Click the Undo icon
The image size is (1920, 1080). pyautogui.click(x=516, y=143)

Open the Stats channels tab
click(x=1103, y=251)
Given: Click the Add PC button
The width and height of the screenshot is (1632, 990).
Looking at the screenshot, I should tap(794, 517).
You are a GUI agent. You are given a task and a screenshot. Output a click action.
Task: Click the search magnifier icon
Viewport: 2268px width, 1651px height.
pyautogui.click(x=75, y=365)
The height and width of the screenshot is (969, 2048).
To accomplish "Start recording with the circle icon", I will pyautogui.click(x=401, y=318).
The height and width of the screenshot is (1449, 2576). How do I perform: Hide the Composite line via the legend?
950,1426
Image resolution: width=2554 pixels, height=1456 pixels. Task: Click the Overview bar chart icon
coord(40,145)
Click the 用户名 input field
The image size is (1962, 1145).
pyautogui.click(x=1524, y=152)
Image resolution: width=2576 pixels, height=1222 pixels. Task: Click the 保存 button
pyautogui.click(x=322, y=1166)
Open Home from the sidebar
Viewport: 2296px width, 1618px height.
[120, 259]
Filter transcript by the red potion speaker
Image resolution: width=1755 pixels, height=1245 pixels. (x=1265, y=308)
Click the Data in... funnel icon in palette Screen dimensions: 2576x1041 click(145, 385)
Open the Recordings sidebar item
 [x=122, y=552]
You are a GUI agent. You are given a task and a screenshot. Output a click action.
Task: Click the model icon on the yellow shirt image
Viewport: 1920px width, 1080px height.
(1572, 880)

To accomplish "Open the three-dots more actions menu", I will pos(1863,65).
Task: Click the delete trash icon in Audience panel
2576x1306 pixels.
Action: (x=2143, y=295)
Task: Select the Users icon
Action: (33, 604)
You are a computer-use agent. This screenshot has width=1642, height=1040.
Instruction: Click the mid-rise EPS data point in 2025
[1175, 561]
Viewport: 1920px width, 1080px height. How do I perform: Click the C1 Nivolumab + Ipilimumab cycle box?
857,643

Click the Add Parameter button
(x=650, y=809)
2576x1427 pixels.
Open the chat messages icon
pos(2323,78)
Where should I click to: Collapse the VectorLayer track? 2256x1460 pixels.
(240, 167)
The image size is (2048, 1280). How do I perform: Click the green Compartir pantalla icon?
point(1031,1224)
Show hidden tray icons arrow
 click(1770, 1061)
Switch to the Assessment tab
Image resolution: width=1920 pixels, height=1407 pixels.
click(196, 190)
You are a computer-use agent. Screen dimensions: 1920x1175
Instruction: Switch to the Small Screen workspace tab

--------------------

*What to produce*
The reply must repeat all of the records precisely.

*Result below*
Click the Undo icon
The image size is (1920, 1080). pyautogui.click(x=516, y=143)

Open the Stats channels tab
click(x=1103, y=251)
Given: Click the Add PC button
The width and height of the screenshot is (1632, 990).
Looking at the screenshot, I should tap(794, 517).
You are a GUI agent. You are given a task and a screenshot. Output a click action.
Task: Click the search magnifier icon
Viewport: 2268px width, 1651px height.
pyautogui.click(x=75, y=365)
The height and width of the screenshot is (969, 2048).
To accomplish "Start recording with the circle icon", I will pyautogui.click(x=401, y=318).
The height and width of the screenshot is (1449, 2576). How do I perform: Hide the Composite line via the legend?
950,1426
Image resolution: width=2554 pixels, height=1456 pixels. Task: Click the Overview bar chart icon
coord(40,145)
Click the 用户名 input field
The image size is (1962, 1145).
pyautogui.click(x=1524, y=152)
Image resolution: width=2576 pixels, height=1222 pixels. Task: Click the 保存 button
pyautogui.click(x=322, y=1166)
Open Home from the sidebar
Viewport: 2296px width, 1618px height.
[120, 259]
Filter transcript by the red potion speaker
Image resolution: width=1755 pixels, height=1245 pixels. (x=1265, y=308)
Click the Data in... funnel icon in palette Screen dimensions: 2576x1041 click(145, 385)
Open the Recordings sidebar item
 [x=122, y=552]
You are a GUI agent. You are given a task and a screenshot. Output a click action.
Task: Click the model icon on the yellow shirt image
Viewport: 1920px width, 1080px height.
(1572, 880)

To accomplish "Open the three-dots more actions menu", I will pos(1863,65).
Task: Click the delete trash icon in Audience panel
2576x1306 pixels.
Action: (x=2143, y=295)
Task: Select the Users icon
Action: (33, 604)
You are a computer-use agent. This screenshot has width=1642, height=1040.
Instruction: Click the mid-rise EPS data point in 2025
[1175, 561]
Viewport: 1920px width, 1080px height. How do I perform: Click the C1 Nivolumab + Ipilimumab cycle box?
857,643

Click the Add Parameter button
(x=650, y=809)
2576x1427 pixels.
Open the chat messages icon
pos(2323,78)
Where should I click to: Collapse the VectorLayer track? 2256x1460 pixels.
(240, 167)
The image size is (2048, 1280). How do I perform: Click the green Compartir pantalla icon?
point(1031,1224)
Show hidden tray icons arrow
 click(1770, 1061)
Switch to the Assessment tab
Image resolution: width=1920 pixels, height=1407 pixels.
click(196, 190)
You are a computer-use agent. Screen dimensions: 1920x1175
Instruction: Switch to the Small Screen workspace tab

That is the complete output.